EXCERPT TO READ:
# # # # #

# Help with Knife identification



## tch757 (Nov 1, 2022)

Hoping someone can help me with the kanji on this knife and anything you might know about it.


----------



## Pikehaus (Dec 24, 2022)

The top says Tokyo, middle two letters say Japan. IDK what the third character in the middle is. The three more intricate characters I can't really read except for the one in the middle, that one means moon. Sorry for my rather poor kanji reading; I'm only Chinese.


----------



## Qapla' (Dec 24, 2022)

The third character in the middle is 鋼 ("steel"), so 日本鋼 means Japanese steel.
The first character among the last three is too stylized for me to identify.
The last character is 作 ("make").


----------



## tch757 (Dec 25, 2022)

Thank you!


----------



## Atso_J (Dec 28, 2022)

I did some reverse engineering on the middle one and my call is 双月 (translator gives Soutsuki as a name). I'm not gonna testify in court, but I'm fairly confident the radical on the right (又) in that middle character is what you need to search by to find the rest.


----------



## tch757 (Dec 28, 2022)

Thanks for trying! I never thought it would be so hard determining who made it and what kind of steel it is.


----------



## Atso_J (Dec 29, 2022)

tch757 said:


> Thanks for trying! I never thought it would be so hard determining who made it and what kind of steel it is.


There are so many blacksmiths, sharpeners and (small) shops out there and any of those could be the one branding the knife. I got several knives that are either too difficult to read because of the stylized kanji or there's just no mention of them at all over the entire Internet. They usually happen to be of quite good quality so it's a bit of a bummer for them to be left unrecognized.


----------



## bsfsu (Dec 29, 2022)

Atso_J said:


> There are so many blacksmiths, sharpeners and (small) shops out there and any of those could be the one branding the knife. I got several knives that are either too difficult to read because of the stylized kanji or there's just no mention of them at all over the entire Internet. They usually happen to be of quite good quality so it's a bit of a bummer for them to be left unrecognized.


Many of the older knives available on auction sites come from old shops/retailer's/blacksmiths that shut down before the internet (the interwebs has only been used by the masses for 20 years, knives a bit longer) hence no information about them.

# # # # #

MATERIAL SUPPLIED:
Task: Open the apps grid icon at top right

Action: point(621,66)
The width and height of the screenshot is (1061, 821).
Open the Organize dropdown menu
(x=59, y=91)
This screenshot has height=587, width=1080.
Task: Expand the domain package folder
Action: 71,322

# # # # #

STATED PROBLEM 1: In the knife identification thread, what does 日本鋼 mean?
STATED PROBLEM 2: Write what comes next in the knife identification thread, picking up after its last post.
The records have no role in any of these tasks.

ANSWER 1: Japanese steel.

ANSWER 2:
----------



## Atso_J (Dec 29, 2022)

bsfsu said:


> Many of the older knives available on auction sites come from old shops/retailer's/blacksmiths that shut down before the internet (the interwebs has only been used by the masses for 20 years, knives a bit longer) hence no information about them.


True. However, I've come across several knives that look like they have been around for 10 years max and still found nothing about them.


----------



## Pikehaus (Dec 29, 2022)

Atso_J said:


> I did some reverse engineering on the middle one and my call is 双月 (translator gives Soutsuki as a name). I'm not gonna testify in court, but I'm fairly confident the radical on the right (又) in that middle character is what you need to search by to find the rest.


If it was, then the whole thing means Tokyo, Japanese steel Double Moon something.


----------



## bsfsu (Dec 30, 2022)

Atso_J said:


> True. However, I've come across several knives that look like they have been around for 10 years max and still found nothing about them.


Many shops in Japan don't have an online presence, or if they do it is in Japanese and not English.


----------



## Qapla' (Dec 30, 2022)

Pikehaus said:


> If it was, then the whole thing means Tokyo, Japanese steel Double Moon something.



Yep, it'd mean "Tokyo", "Japanese Steel", and "Made by Soutsuki" [or Sôgetsu, or however the name 双月 is pronounced]


----------



## Atso_J (Dec 31, 2022)

bsfsu said:


> Many shops in Japan don't have an online presence, or if they do it is in Japanese and not English.


That's why I search with kanji if I've managed to recognize them. The hits don't necessarily come from shops but if they're mentioned somewhere that's at least something.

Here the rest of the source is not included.